只需正常处理所有文件,但包含-i.bak:

#!/usr/bin/perl -i.bak

while ( <> ) {
   s/before/after/;
   print;
}

This should process each file, and rename the original to original.bak And of course you can do it as a one-liner as mentioned by @Jamie Cook

这应该处理每个文件,并将原始文件重命名为original.bak当然,你可以像@Jamie Cook所提到的那样做一个单行程序。

#3


Try this

#!/usr/bin/perl -w

@files = <*>;
foreach $file (@files) {
  print $file . '\n';
}

Take also a look to glob in Perl:

另请参阅Perl中的glob:

#4


I know you can use a simple Perl one-liner from the command line, where filename can be a single filename or a list of filenames. You could probably combine this with bgy's answer to get the desired effect:

我知道你可以在命令行中使用一个简单的Perl单行程序,其中filename可以是单个文件名,也可以是文件名列表。您可以将此与bgy的答案结合起来以获得所需的效果:

perl -pi -e 's/original string/new string/' filename

And I know it's trite but this sounds a lot like sed, if you can use gnu tools:

而且我知道它很陈腐,但这听起来很像sed,如果你可以使用gnu工具:

for i in `find ./allFilesTobeReplaced`; do sed -i s/original string/new string/g $i; done

#5


perl -pi -e 's#OLD#NEW#g' filename. You can replace filename with the pattern that suits your file list.

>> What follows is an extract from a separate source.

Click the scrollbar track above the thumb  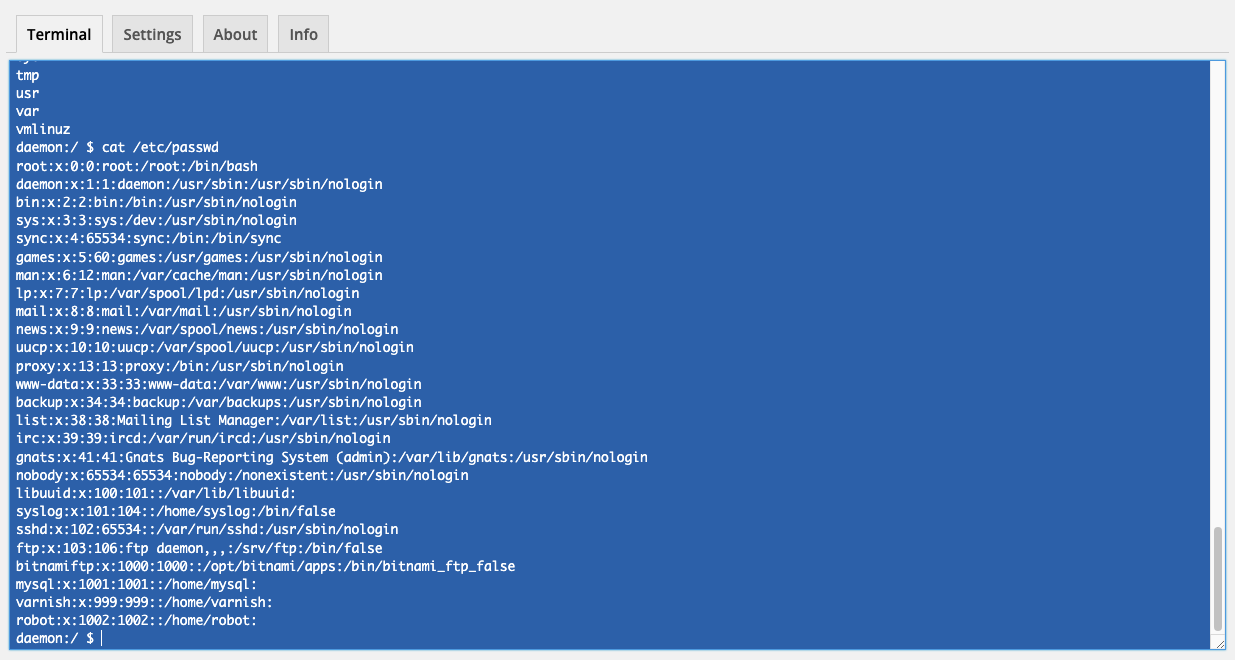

perl -pi -e's#OLD#NEW#g'filename。您可以使用适合您的文件列表的模式替换filename。

#1


The use of the perl single liner

使用perl单衬垫

perl -pi -e 's/original string/new string/' filename

can be combined with File::Find, to give the following single script (this is a template I use for many such operations).

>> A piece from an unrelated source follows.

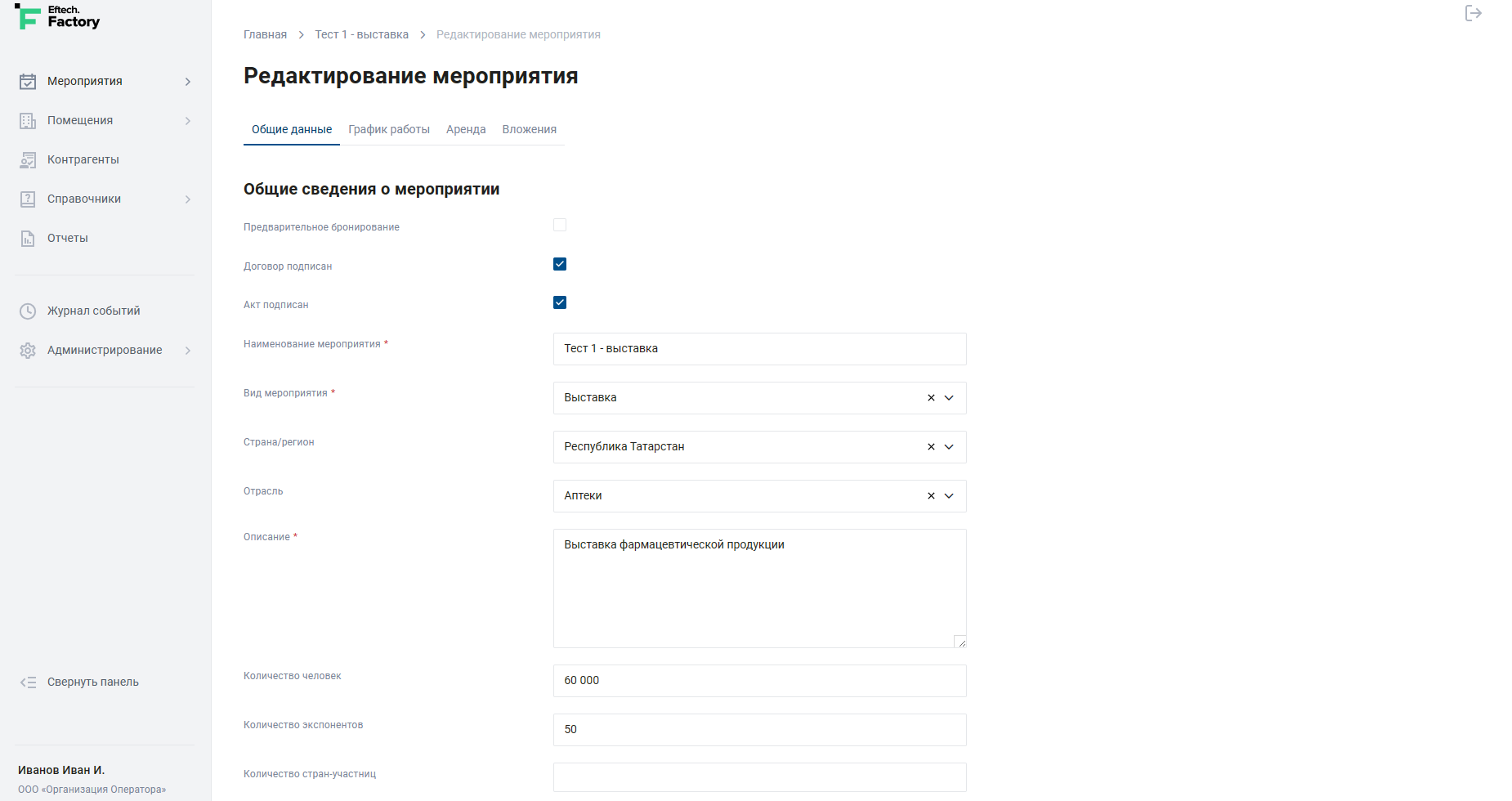
Task: Open the Аренда tab
Action: 466,129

可以与File :: Find结合使用,以提供以下单个脚本(这是我用于许多此类操作的模板)。

use File::Find;

# search for files down a directory hierarchy ('.' taken for this example)
find(\&wanted, ".");

sub wanted
{
    if (-f $_)
    {
        # for the files we are interested in call edit_file().
        edit_file($_);
    }
}

sub edit_file
{
    my ($filename) = @_;

    # you can re-create the one-liner above by localizing @ARGV as the list of
    # files the <> will process, and localizing $^I as the name of the backup file.
    local (@ARGV) = ($filename);
    local($^I) = '.bak';

    while (<>)
    {
        s/original string/new string/g;
    }
    continue
    {
        print;
    }
}

#2


You can do this with the -i param:

您可以使用-i param执行此操作:

Just process all the files as normal, but include -i.bak:

只需正常处理所有文件,但包含-i.bak:

#!/usr/bin/perl -i.bak

while ( <> ) {
   s/before/after/;
   print;
}

This should process each file, and rename the original to original.bak And of course you can do it as a one-liner as mentioned by @Jamie Cook

这应该处理每个文件,并将原始文件重命名为original.bak当然,你可以像@Jamie Cook所提到的那样做一个单行程序。

#3


Try this

#!/usr/bin/perl -w

@files = <*>;
foreach $file (@files) {
  print $file . '\n';
}

Take also a look to glob in Perl:

另请参阅Perl中的glob:

#4


I know you can use a simple Perl one-liner from the command line, where filename can be a single filename or a list of filenames. You could probably combine this with bgy's answer to get the desired effect:

我知道你可以在命令行中使用一个简单的Perl单行程序,其中filename可以是单个文件名,也可以是文件名列表。您可以将此与bgy的答案结合起来以获得所需的效果:

perl -pi -e 's/original string/new string/' filename

And I know it's trite but this sounds a lot like sed, if you can use gnu tools:

而且我知道它很陈腐,但这听起来很像sed,如果你可以使用gnu工具:

for i in `find ./allFilesTobeReplaced`; do sed -i s/original string/new string/g $i; done

#5


perl -pi -e 's#OLD#NEW#g' filename. You can replace filename with the pattern that suits your file list.

perl -pi -e's#OLD#NEW#g'filename。您可以使用适合您的文件列表的模式替换filename。